Nunca la volví a ver, dejó su mirada, su extraña risa y su peculiar forma de dormir en mis recuerdos, sus ganas de escapar los fines de semana y ese tomate con burrata que tanto adoraba. Dejó deshecha la cama y mi corazón, dejó un vacío, se fue sin darme un último beso, sin entender que el miedo no es amor, que nunca lo ha sido y jamás lo será.
Se fue así como se van las palabras, como se va la brisa del mar cuando estás sentado en la orilla de la playa, se fue, nunca más la volví a ver, nunca más la volví a pensar, dejó un hueco en todos nuestros planes, cenas, viajes y noches en donde nos fundíamos en un abrazo que duraba toda la noche.
Pudo callarme las letras a besos, a sexo, pudo desnudar sus inseguridades y confiar en el amor que había para dar pasos en el abismo, prefirió cerrarse a todo lo que el compromiso y la palabra familia implica, eso que es personal y que se le da a quien queremos llevar para siempre a nuestro lado, ese que podría parecer una perdida de individualidad pero al final resulta ser la mayor entrega, en la que una soledad se funde con la de alguien más para convertirse en un eterno recuerdo, en mi caso, recuerdo de felicidad, que no termina de irse.
(No sé si fue felicidad o dependencia emocional como lo dice mi terapeuta)

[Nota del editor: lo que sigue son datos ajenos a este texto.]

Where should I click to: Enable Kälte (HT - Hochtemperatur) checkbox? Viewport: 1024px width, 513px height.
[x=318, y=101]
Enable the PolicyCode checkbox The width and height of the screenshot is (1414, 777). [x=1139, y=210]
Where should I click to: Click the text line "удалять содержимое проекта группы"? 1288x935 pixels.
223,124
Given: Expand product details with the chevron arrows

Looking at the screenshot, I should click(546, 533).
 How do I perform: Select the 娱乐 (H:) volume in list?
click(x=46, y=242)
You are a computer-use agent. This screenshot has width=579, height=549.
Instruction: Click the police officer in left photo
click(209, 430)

Se fue sin preocupaciones, se fue para nunca regresar, dejó claro que no le interesaba estar aquí, por fin se me fue la maldita necesidad de tenerte en mi vida, esa exigencia emocional de crear una historia contigo, se fue para recordarme que la tranquilidad llega cuando estás en paz contigo mismo, se fue, así, sin mirar atrás.